If the received frame is a fragment of a larger datagram (which only happens in UDP), IP holds onto the frame. When the other fragments arrive, they are merged into a logical datagram and given to UDP when the datagram is complete. IP holds the fragments of an incomplete datagram until the ipfragttl time (as specified by no) expires. The default ipfragttl time is 30 seconds (an ipfragttl value of 60). If any fragments are lost due to problems such as network errors, lack of mbufs, or transmit queue overruns, IP never receives them. When ipfragttl expires, IP discards the fragments it did receive. This is reported by netstat -s under "ip: " as "fragments dropped after timeout ."

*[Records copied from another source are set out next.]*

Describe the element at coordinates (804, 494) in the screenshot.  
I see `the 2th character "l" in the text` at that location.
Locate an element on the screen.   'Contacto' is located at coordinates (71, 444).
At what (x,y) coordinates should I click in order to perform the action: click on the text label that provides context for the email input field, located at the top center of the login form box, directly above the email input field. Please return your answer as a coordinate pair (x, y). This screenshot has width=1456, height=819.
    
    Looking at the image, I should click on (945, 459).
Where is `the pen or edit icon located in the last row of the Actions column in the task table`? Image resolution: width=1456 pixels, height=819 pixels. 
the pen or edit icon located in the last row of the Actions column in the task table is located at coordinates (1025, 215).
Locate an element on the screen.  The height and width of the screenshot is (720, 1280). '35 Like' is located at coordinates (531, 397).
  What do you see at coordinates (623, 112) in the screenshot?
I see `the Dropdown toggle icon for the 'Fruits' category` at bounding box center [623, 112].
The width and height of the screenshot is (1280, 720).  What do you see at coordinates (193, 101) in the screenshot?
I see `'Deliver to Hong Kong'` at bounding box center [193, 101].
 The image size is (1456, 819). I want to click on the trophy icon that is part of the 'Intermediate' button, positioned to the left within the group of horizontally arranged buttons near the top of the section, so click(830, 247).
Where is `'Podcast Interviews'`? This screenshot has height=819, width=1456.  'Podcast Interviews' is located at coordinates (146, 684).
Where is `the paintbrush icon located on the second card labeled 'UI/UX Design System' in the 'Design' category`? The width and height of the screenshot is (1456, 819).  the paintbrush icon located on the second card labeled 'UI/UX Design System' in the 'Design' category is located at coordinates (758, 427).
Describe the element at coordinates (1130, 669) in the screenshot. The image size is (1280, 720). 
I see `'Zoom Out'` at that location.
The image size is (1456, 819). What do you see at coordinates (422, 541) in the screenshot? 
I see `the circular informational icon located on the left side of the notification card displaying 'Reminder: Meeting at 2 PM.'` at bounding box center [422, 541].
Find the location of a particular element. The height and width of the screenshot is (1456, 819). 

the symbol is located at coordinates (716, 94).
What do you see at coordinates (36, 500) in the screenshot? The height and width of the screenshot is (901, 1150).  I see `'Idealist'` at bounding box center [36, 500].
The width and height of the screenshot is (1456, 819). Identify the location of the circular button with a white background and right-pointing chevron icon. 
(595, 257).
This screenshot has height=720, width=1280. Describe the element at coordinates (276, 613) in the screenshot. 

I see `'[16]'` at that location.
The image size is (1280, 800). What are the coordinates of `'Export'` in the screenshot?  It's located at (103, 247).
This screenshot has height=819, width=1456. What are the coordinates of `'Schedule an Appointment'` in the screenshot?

When the IF layer receives a packet from IP, it attaches the link-layer header information to the beginning of the packet, checks the format of the mbufs to make sure they conform to the device driver's input specifications, and then calls the device driver write routine.
In AIX Version 3, when the IF layer receives a packet from the device driver, it removes the link header and enqueues the mbuf chain (done with pointers, not copying) on the IP input queue and schedules an off-level interrupt to do the IP input processing.
In AIX Version 4, when the demux layer receives a packet from the device driver, it calls IP on the interrupt thread to perform IP input processing.
Many different kinds of LAN adapters are supported in the AIX environment. These adapters differ, not only in the communications protocol and transmission medium they support, but also in their interface to the the I/O bus and the processor. Similarly, the device drivers vary in the technique used to convey the data between memory and the adapter. The following high-level description applies to most adapters and device drivers, but details vary.
At the device-driver layer, the mbuf chain containing the packet is enqueued on the transmit queue. The maximum total number of output buffers that can be queued is controlled by the system parameter xmt_que_size. In some cases, the data is copied into driver-owned DMA buffers. The adapter is then signaled to start DMA operations.
At this point, control returns back up the path to the TCP or UDP output routine, which continues sending as long as it has more to send. When all data has been sent, control returns to the application, which then runs asynchronously while the adapter transmits data. When the adapter has completed transmission, it interrupts the system, and the device interrupt routines are called to adjust the transmit queues and free the mbufs that held the transmitted data.
When frames are received by an adapter, they are transferred from the adapter into a driver-managed receive queue. The receive queue may consist of mbufs or the device driver may manage a separate pool of buffers for the device; in either case, the data is in an mbuf chain when it is passed from the device driver to the IF layer.
Some drivers receive frames via DMA into a pinned area of memory and then allocate mbufs and copy the data into them. Drivers/adapters that receive large-MTU frames may have the frames DMA'd directly into cluster mbufs. The driver hands off the frame to the proper network protocol (IP in this example) by calling a demultiplexing function that identifies the packet type and puts the mbuf containing the buffer on the input queue for that network protocol. If no mbufs are available or if the higher-level input queue is full, the incoming frames are discarded.